» Try it: Lines of the material that include the string "icon" should be returned.

» Exercise inputs:
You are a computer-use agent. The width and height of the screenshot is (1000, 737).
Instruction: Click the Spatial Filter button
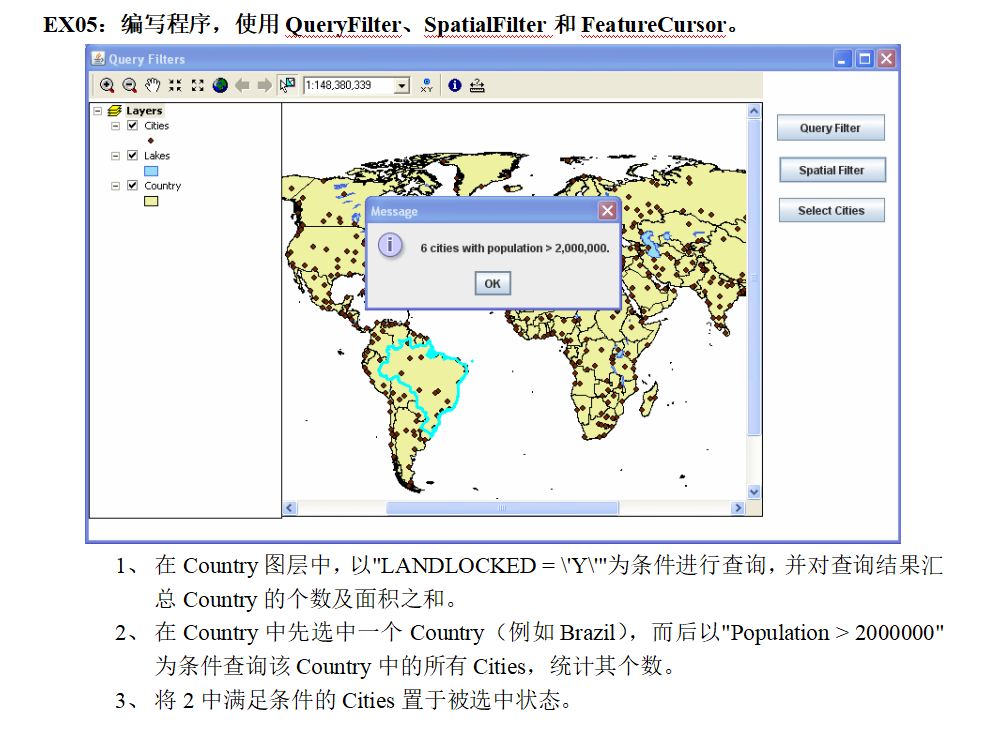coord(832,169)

==

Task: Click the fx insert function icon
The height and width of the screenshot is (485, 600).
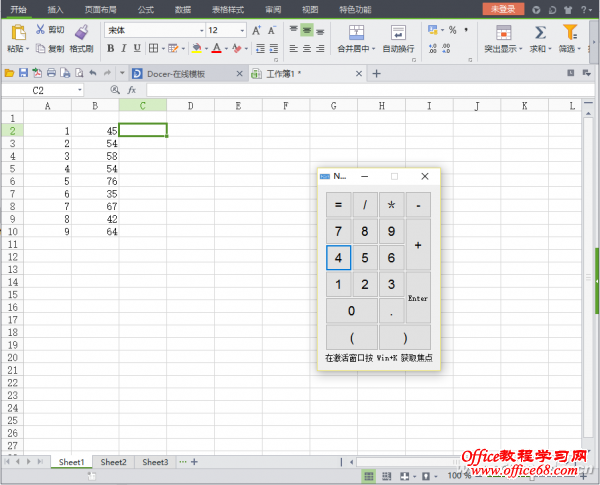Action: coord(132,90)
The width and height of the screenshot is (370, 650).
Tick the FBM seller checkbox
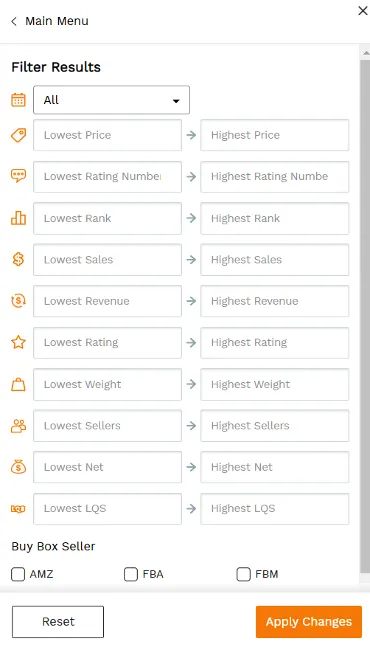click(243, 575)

...

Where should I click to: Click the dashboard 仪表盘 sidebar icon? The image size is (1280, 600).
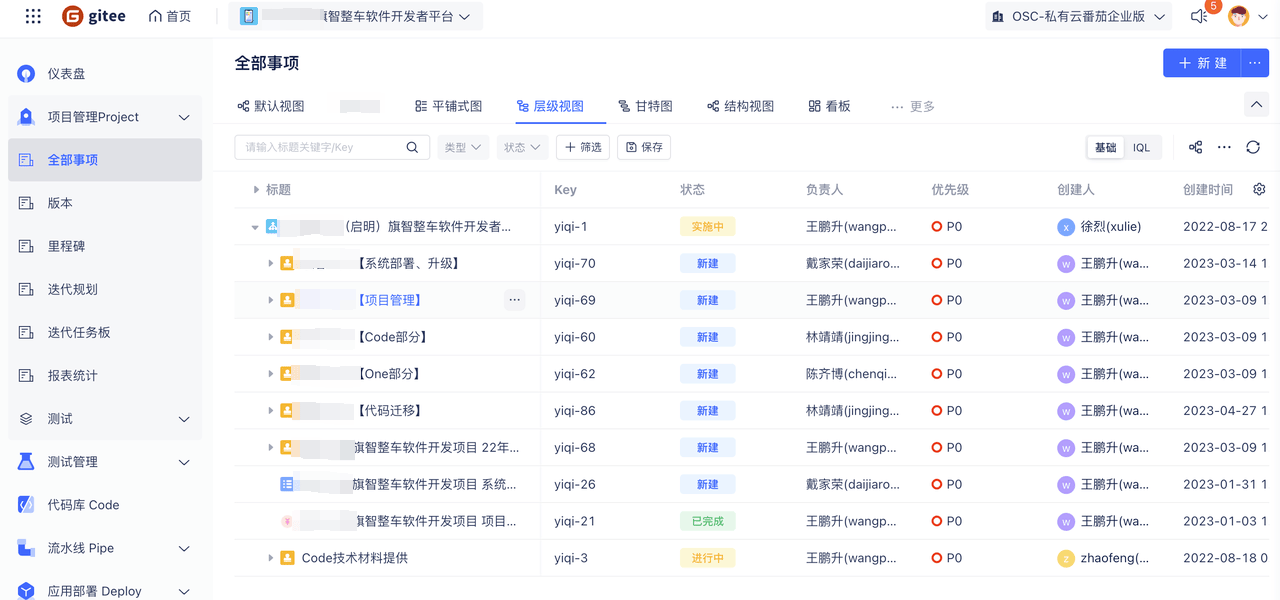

» Finished task:
Task: Click the fx insert function icon
Where should I click to: Click the dashboard 仪表盘 sidebar icon? The image size is (1280, 600).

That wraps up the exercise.